## [Given text]
— Begin —

The question thus presented for determination is, what is a proper case in which an officer can demand indemnity for levying an execution upon property or for making sale thereof under such execution? In order to arrive at a proper solution of this question, it is well to examine what are the duty and responsibility of such an officer under the common law when he receives an execution, and to what extent that duty and responsibility have been modified or relaxed by the practice of our courts or the statutes of our State. By the common law it is the first duty of such an officer after he receives an execution to make reasonable effort and inquiry to ascertain whether the defendant in the execution has any property in his township or county subject to levy; and if he finds any such property in the possession of the defendant, it is his duty to levy the execution thereon; and it was his duty to make such levy whether the property was claimed by a third person or not. It devolved upon the officer, under the common law, to show that such property was not subject to execution, if he failed to make the levy. On the other hand, if he made the levy and the property actually belonged to a third person, he became liable to the true owner for trespass or conversion. In this dilemma, he could not, under the common law, demand indemnity from the plaintiff, even though the third person asserted his title to the property in the most solemn manner. In the performance of his duty the officer was thus required to act at. his peril. '
But this embarrassing position of such officer has been greatly modified, and his responsibility relaxed, both by the practice of the courts and the statutes of the various States. By the English practice the officer was permitted to show to the court issuing the writ that disputes in reference to the title to the property existed; and it was discretionary with the court to interpose its protection; and this discretion seems always to have been exercised in his favor whenever it appeared that doubts in regard to the title to the property were reasonable and the officer acted in good faith. And therefore it permitted the officer to obtain indemnity in cases where the title was involved in substantial doubt.

— End —

(Dataset excerpt)
— Begin —

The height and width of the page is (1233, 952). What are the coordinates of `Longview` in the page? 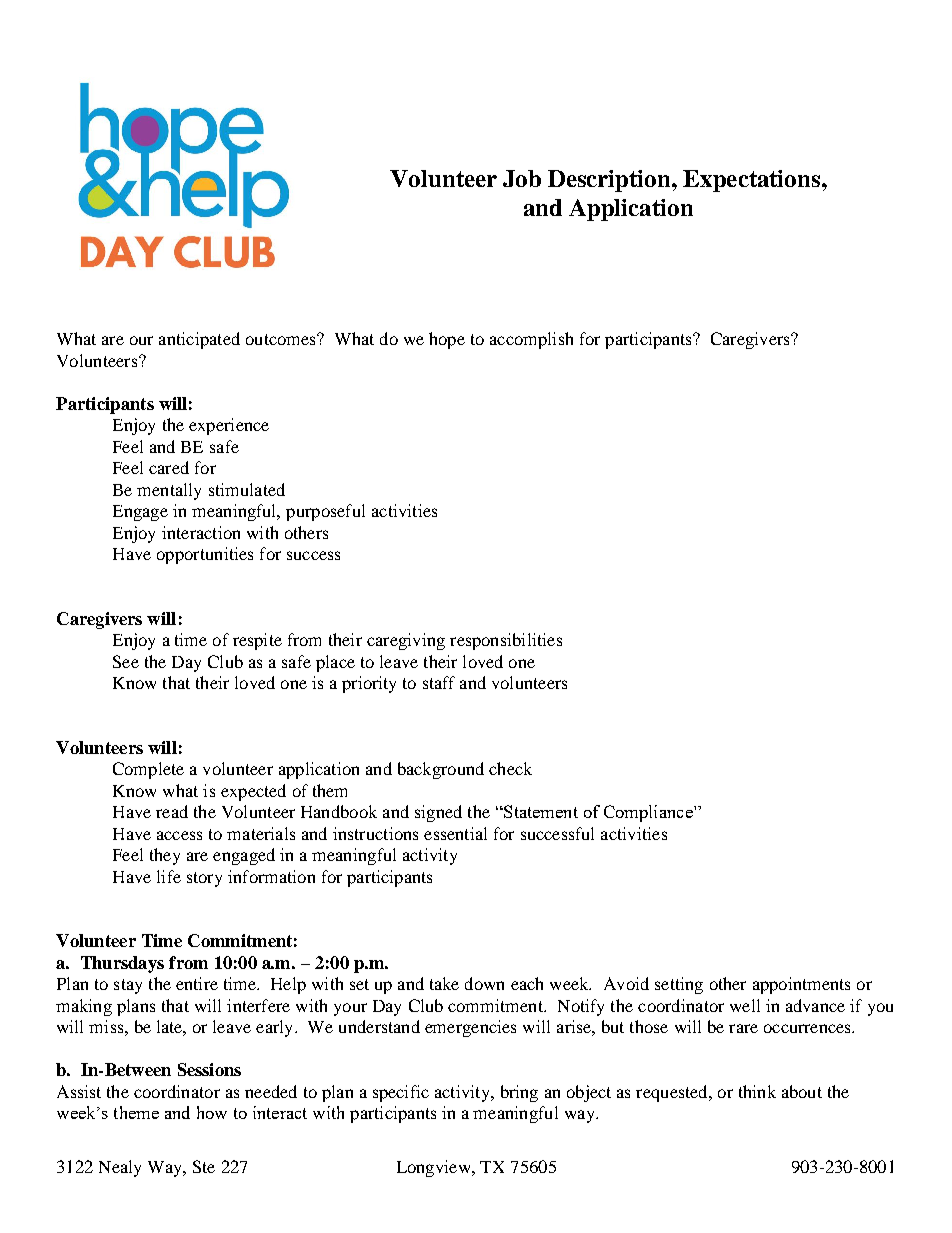 It's located at (435, 1168).
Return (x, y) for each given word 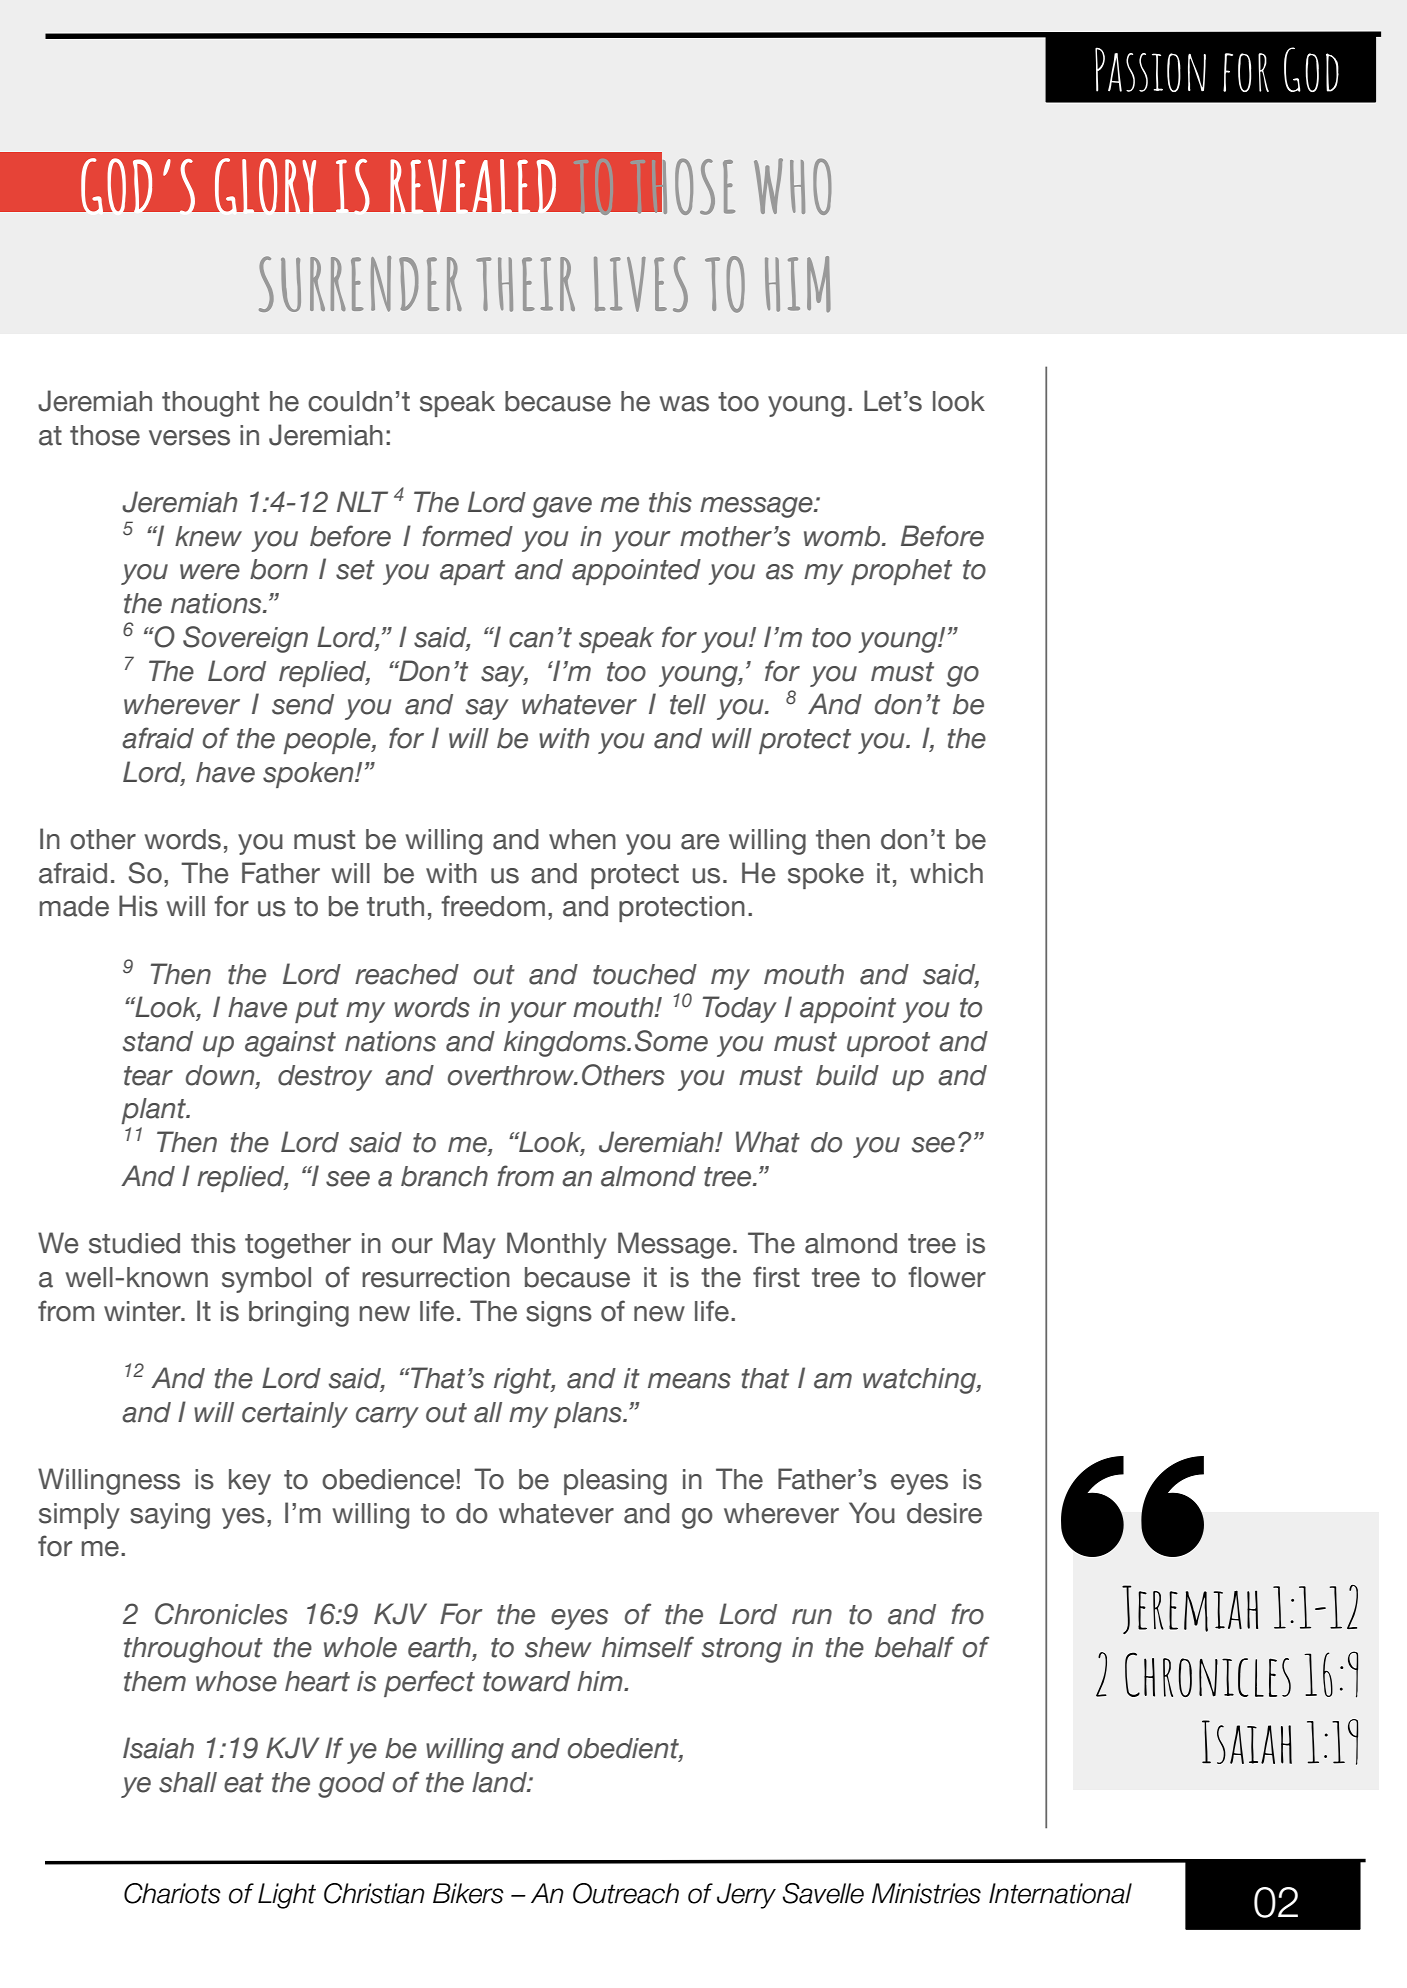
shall (188, 1782)
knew (208, 536)
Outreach (626, 1893)
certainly (295, 1415)
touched (645, 974)
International (1060, 1893)
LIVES (641, 284)
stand (158, 1041)
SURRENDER (360, 284)
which (946, 873)
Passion (1150, 69)
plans (589, 1415)
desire (944, 1513)
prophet (901, 572)
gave (562, 507)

— End —

## [To do]
A. In the passage on an officer's indemnity, condense the paragraph beginning "But this embarrassing position" into a short bulleted list that keeps its main facts.
B. Put the part of the listing that opens with the line containing "touched (645, 974)" and runs through the end of the listing into a numbered list, leaving out any blank lines.
The legal passage and the listing have no connection to each other.

## [The answers]
A.
- Court practice and state statutes have greatly modified the officer's difficult position and relaxed his responsibility.
- Under English practice, the officer could show the court that issued the writ that the title to the property was disputed.
- The court had discretion to protect him, and it seems always to have done so when doubts about title were reasonable and he acted in good faith.
- The court therefore allowed the officer to obtain indemnity when the title was in substantial doubt.

B.
1. touched (645, 974)
2. International (1060, 1893)
3. LIVES (641, 284)
4. stand (158, 1041)
5. SURRENDER (360, 284)
6. which (946, 873)
7. Passion (1150, 69)
8. plans (589, 1415)
9. desire (944, 1513)
10. prophet (901, 572)
11. gave (562, 507)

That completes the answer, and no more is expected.